Much of our approach can be organised around a dimension of 4 types or levels
of information need. We take these from
Stefano Mizzaro's paper
(which not only defines them, but relates them to the many related
distinctions made in the literature). He defines the types in terms of the
representation in which the need is expressed. (See also
my summary of his framework.)
Traditional TCs test only the fourth level (of queries). Workplace studies address the first level (RIN). By attempting to measure the validity of laboratory measures, we can study the approximations that have been accepted for so long, and which may or may not apply to multimedia and other new forms of IR. On the other hand, we will also study how to supply if possible the needs of laboratory testing: that is, the advantage of having tests that are fast and cheap and can be applied without human users. One avenue to pursue may be the development of "simulated users", so that some lab. benchmarks can be run on interactive software but without human users. At least a few simple types could easily be constructed: a simulated user that chooses a document (from the list) randomly, one that picks the first document with a keyword in the surrogate, etc. These simulated users may be a) motivated by simulating strategies observed in at least some real users, b) can be checked against real human users to estimate the validity of using them in lab. tests.
This set of levels of information need also allows us to cover the "task-artifact" cycle in IR: that is, the fact that in some cases technology is developed to satisfy pre-existing user needs (traditional task-driven design), and in other cases new needs and even jobs are created to exploit new technology that was invented without any clear need (artifact-created demand). Studying work domains (RINs) will have as one result the identification of user needs not currently well served (manufacturers could identify new markets from this). Studying the performance of new collections and new engines in the lab against artificial measures is one way of studying artifacts independent of users (comparable to building and testing a rocket car that goes faster than anyone could possibly use a car for). It is likely that quite new uses for retrieval from video and images may emerge if they are made possible by new technology e.g. perhaps in 10 years we will attach a picture to every email to illustrate the mood: possible if image retrieval by "mood" became fast and effective. This approach from both ends (from both tasks and from new artifacts) is also important in our research strategy.

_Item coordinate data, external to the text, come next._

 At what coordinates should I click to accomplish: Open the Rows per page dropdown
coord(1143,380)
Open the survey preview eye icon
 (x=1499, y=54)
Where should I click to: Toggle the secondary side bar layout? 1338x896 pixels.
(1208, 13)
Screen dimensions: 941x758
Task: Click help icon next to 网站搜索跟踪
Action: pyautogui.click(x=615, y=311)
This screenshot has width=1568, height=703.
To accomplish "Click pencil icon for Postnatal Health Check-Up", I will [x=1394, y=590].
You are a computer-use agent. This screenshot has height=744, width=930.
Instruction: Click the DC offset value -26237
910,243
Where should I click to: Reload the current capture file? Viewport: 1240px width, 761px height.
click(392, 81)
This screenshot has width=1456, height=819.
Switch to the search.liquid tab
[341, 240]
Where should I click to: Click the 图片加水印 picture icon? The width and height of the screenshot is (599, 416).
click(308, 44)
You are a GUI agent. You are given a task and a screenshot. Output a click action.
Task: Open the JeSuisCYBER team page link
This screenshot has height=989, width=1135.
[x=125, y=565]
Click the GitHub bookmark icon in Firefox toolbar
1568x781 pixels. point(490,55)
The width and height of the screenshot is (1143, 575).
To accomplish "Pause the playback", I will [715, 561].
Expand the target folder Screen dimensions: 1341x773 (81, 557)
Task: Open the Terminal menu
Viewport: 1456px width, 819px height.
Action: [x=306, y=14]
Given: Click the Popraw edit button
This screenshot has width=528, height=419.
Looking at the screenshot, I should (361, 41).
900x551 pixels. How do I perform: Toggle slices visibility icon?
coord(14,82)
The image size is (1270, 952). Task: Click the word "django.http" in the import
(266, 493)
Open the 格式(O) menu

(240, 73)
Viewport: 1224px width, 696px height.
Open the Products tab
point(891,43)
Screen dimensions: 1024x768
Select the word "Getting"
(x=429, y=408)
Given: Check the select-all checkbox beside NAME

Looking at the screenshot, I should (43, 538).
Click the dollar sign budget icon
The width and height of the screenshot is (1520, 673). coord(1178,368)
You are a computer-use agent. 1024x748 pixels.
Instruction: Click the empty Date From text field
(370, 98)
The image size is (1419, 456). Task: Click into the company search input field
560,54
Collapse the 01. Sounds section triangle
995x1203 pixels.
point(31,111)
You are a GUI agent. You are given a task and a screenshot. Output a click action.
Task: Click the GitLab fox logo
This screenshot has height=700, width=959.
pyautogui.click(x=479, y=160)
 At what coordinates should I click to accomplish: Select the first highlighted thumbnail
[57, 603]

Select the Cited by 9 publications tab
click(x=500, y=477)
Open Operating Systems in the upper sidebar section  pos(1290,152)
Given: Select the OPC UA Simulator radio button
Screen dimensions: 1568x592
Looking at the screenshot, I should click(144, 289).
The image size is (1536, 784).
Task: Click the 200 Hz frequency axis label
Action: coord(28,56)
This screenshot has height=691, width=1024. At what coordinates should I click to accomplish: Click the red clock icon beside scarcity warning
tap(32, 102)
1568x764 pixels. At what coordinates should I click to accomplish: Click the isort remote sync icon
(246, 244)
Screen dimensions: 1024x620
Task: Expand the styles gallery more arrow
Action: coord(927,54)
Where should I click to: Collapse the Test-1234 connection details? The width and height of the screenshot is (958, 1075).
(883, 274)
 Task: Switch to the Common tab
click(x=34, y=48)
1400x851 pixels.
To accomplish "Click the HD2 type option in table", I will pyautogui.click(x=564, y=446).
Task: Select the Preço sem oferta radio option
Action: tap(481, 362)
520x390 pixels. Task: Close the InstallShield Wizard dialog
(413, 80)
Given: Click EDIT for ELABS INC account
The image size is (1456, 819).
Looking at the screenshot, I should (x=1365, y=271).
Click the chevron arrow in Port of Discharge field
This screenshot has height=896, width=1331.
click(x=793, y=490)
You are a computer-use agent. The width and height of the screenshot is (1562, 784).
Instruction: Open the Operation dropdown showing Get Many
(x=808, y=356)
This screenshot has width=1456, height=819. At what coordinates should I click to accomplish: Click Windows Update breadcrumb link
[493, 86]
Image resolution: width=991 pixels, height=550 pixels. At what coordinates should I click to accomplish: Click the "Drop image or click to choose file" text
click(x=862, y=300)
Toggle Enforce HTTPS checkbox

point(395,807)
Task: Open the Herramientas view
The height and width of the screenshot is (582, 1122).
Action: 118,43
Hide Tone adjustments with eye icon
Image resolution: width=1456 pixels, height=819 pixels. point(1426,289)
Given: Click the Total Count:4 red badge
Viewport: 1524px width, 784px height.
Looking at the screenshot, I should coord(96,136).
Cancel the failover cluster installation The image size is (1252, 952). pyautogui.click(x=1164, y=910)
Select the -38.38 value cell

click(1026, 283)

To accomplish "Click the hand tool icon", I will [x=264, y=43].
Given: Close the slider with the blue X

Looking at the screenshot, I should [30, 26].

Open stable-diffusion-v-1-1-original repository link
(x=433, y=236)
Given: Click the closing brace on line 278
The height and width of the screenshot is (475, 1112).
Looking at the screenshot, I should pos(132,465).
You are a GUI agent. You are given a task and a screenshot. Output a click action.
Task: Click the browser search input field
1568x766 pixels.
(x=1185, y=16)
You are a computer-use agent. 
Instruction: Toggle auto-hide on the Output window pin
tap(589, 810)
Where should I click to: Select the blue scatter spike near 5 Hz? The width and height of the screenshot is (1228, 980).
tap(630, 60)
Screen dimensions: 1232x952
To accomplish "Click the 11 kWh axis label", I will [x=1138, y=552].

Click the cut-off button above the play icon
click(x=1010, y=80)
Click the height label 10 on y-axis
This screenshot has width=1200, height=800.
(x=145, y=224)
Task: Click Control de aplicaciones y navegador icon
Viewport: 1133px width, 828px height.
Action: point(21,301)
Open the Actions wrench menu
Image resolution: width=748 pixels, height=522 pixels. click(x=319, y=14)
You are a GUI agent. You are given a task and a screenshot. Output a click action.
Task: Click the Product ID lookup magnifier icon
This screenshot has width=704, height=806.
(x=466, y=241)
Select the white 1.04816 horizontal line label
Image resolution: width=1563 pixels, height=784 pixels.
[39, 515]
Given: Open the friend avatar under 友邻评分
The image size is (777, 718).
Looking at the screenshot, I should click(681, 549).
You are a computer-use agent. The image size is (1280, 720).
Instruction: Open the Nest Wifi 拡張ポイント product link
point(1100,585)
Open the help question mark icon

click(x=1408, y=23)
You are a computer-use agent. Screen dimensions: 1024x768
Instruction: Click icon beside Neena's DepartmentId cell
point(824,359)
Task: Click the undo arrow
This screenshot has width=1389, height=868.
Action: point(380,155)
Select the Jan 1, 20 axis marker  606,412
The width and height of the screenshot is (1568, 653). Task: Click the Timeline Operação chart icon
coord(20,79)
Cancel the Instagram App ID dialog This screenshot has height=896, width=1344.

We do not know, as we write the proposal, what technology will seem vital by the end of the project. Lab tests (the level of the query) will always be important, but they are by definition closely bound to the type of technology (which defines the "query" language and functions). There are very few examples of image retrieval engines at the moment, and so we do not yet know what will come to seem standard as an image query language and function. But we can already study work domains (and RINs) in this area: only later will the query level settle down.
It is essential to develop a test framework (and research strategy) that takes account of the WWW. This is not only now very important in most work domains, it is also a challenge because it is too big for any engine to search fully. Thus the old approach to TCs is now no longer adequate, and we must do work on sampling as well as on exhaustive retrieval, aiming to develop standard test procedures based on sampling.